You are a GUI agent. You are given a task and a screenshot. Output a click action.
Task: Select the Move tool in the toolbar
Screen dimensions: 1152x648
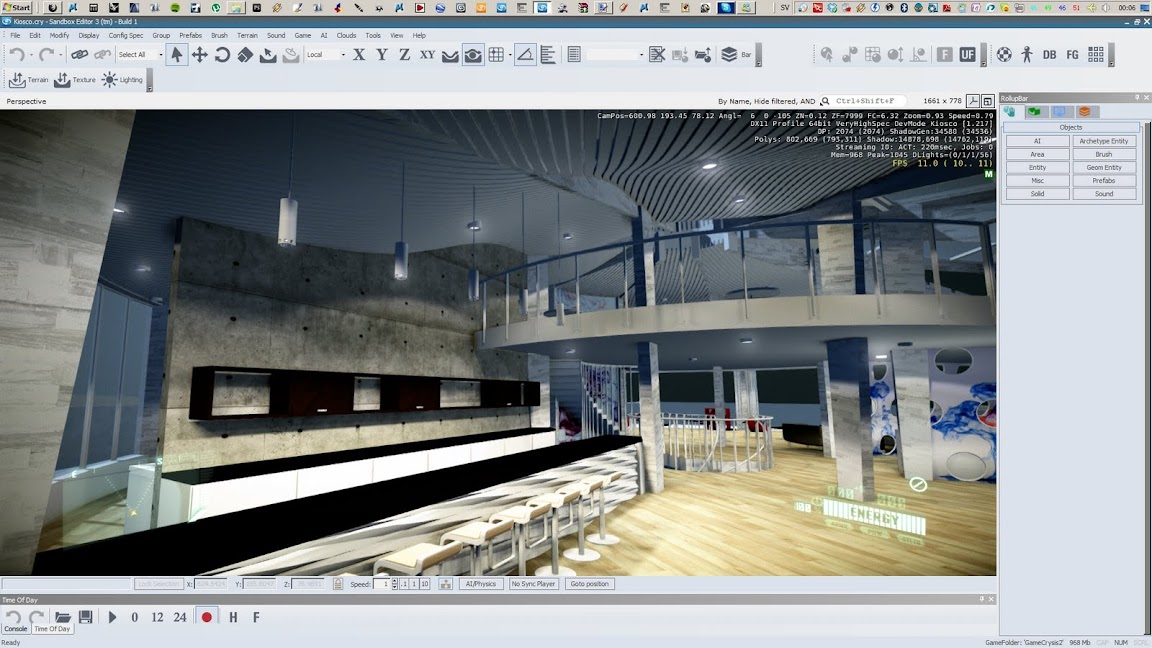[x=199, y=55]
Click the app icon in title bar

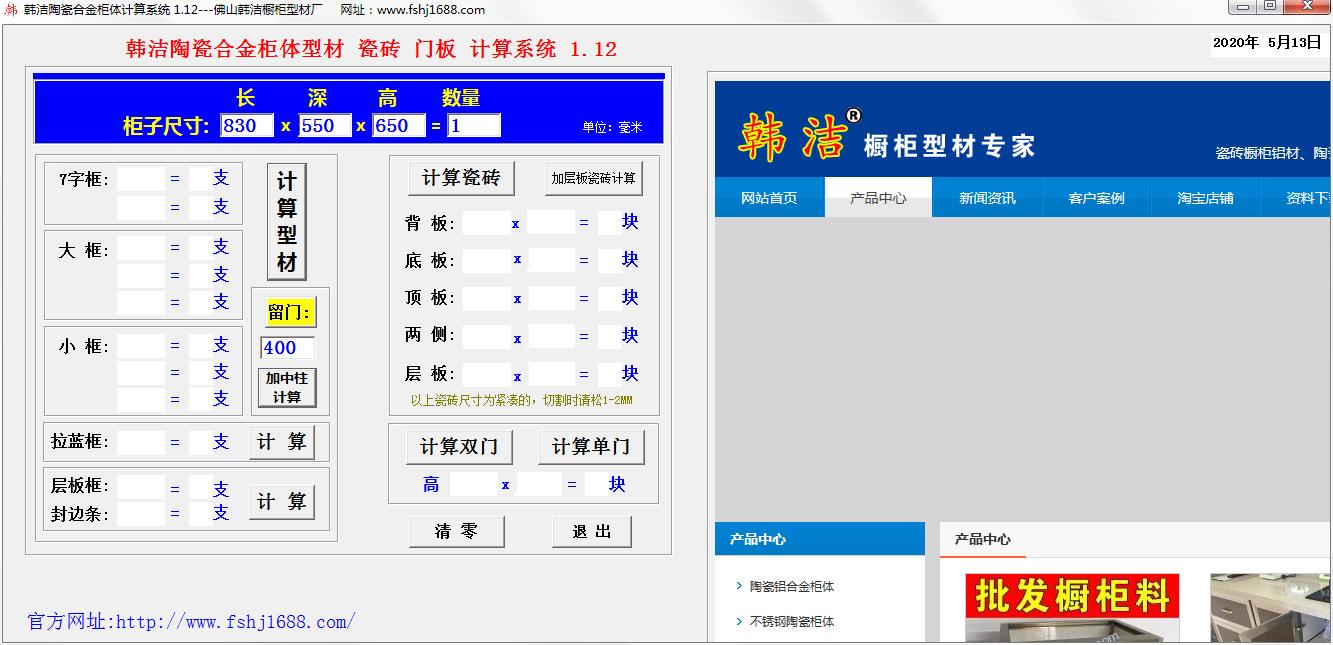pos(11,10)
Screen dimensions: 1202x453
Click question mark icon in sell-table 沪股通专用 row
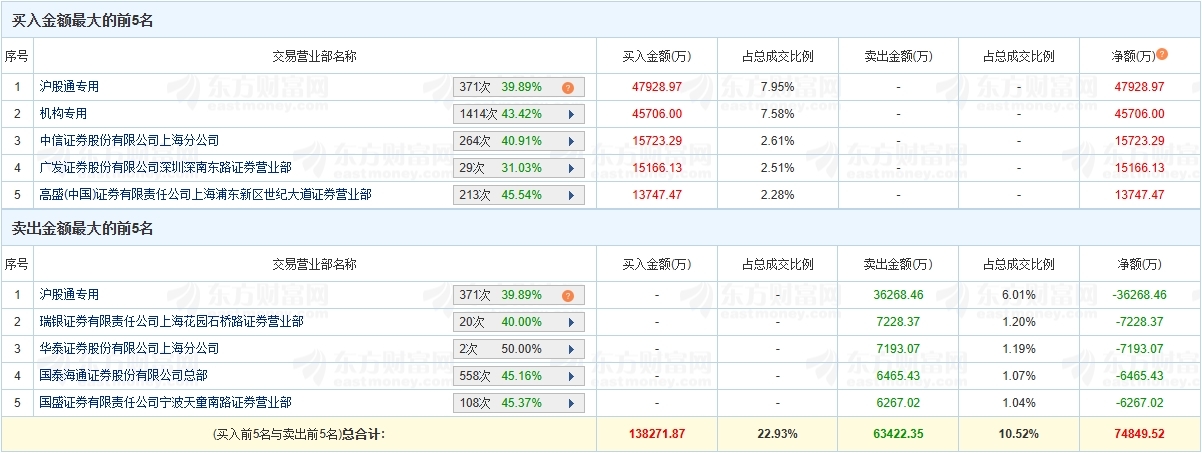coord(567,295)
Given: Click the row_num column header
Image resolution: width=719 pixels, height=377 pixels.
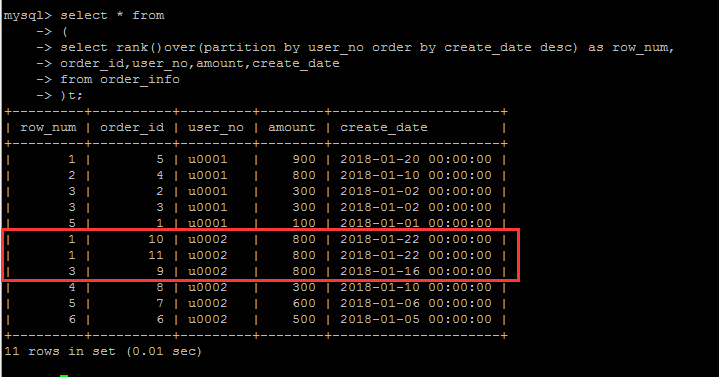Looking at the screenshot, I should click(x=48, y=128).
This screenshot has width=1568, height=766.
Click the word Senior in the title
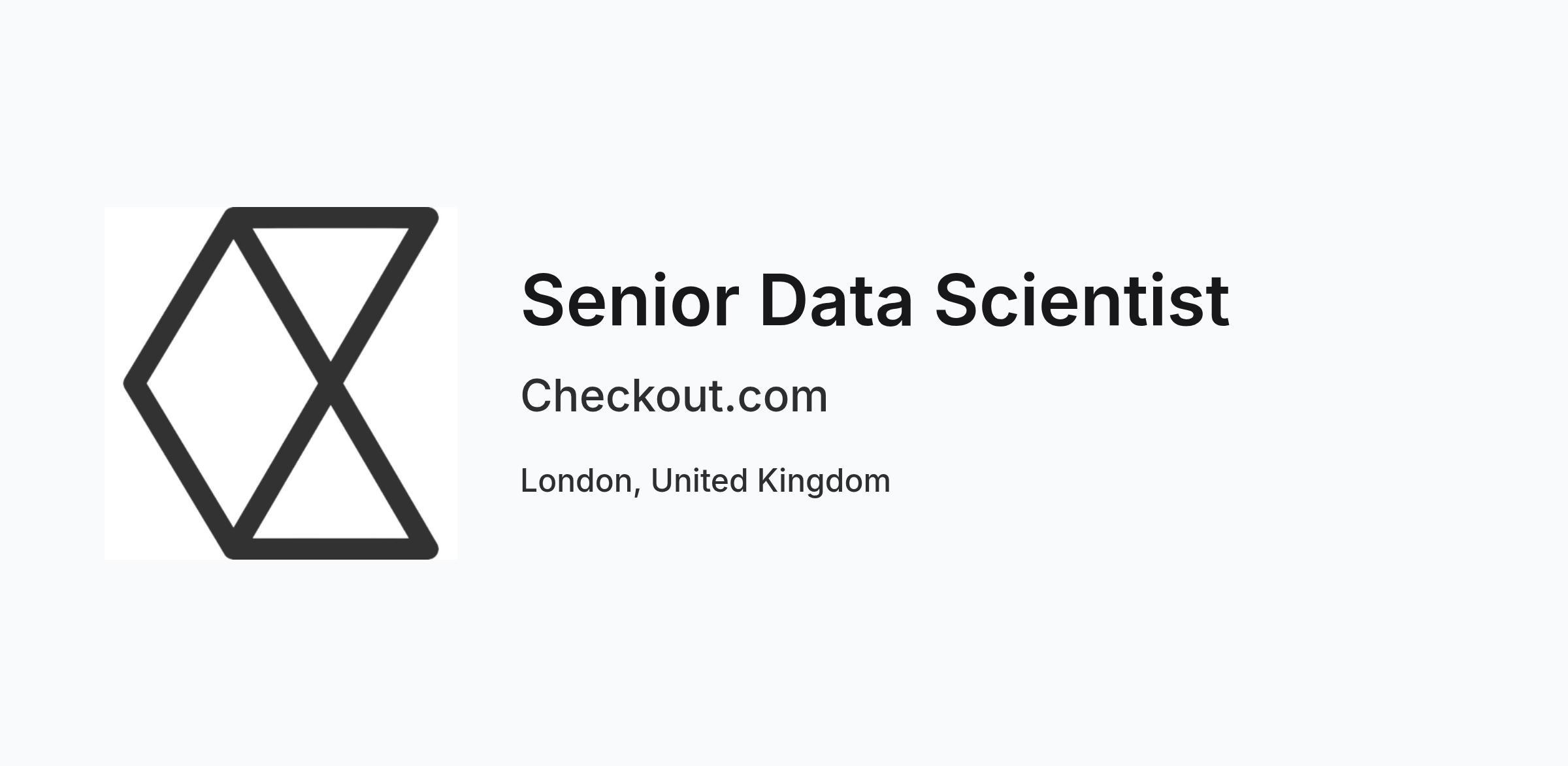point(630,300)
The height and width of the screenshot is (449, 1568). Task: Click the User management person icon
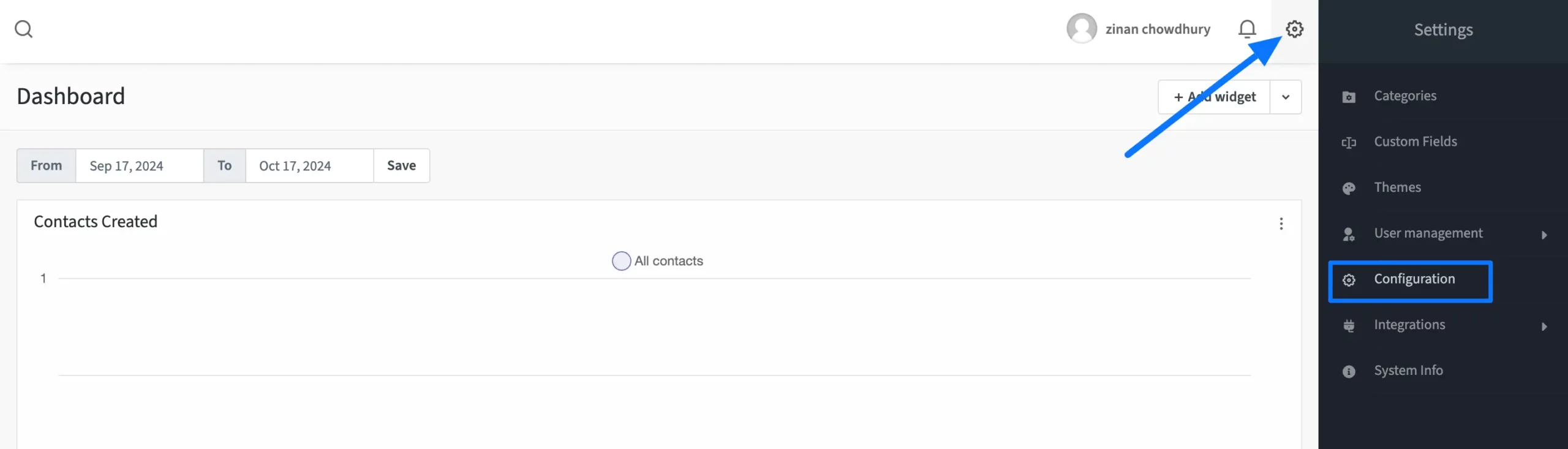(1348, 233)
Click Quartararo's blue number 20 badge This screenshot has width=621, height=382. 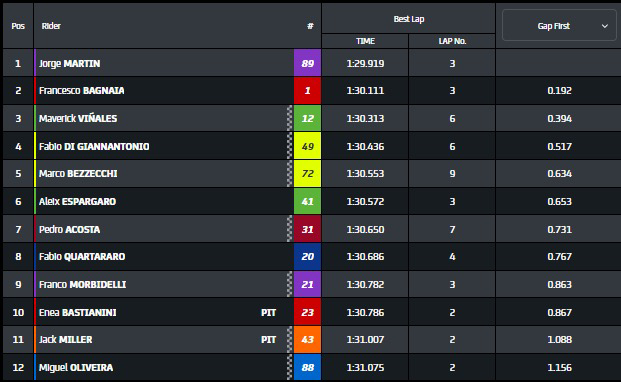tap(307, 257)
******************************
Within the listing above, extract exactly the lines that run from the one containing "Screen dimensions: 1152x648" through the one containing "Given: Click the row_num column header", excluding any pictures.

- _ANSWER FOR THE TASK_
Screen dimensions: 1152x648
[x=199, y=55]
Click the app icon in title bar

pos(11,10)
Screen dimensions: 1202x453
Click question mark icon in sell-table 沪股通专用 row
coord(567,295)
Given: Click the row_num column header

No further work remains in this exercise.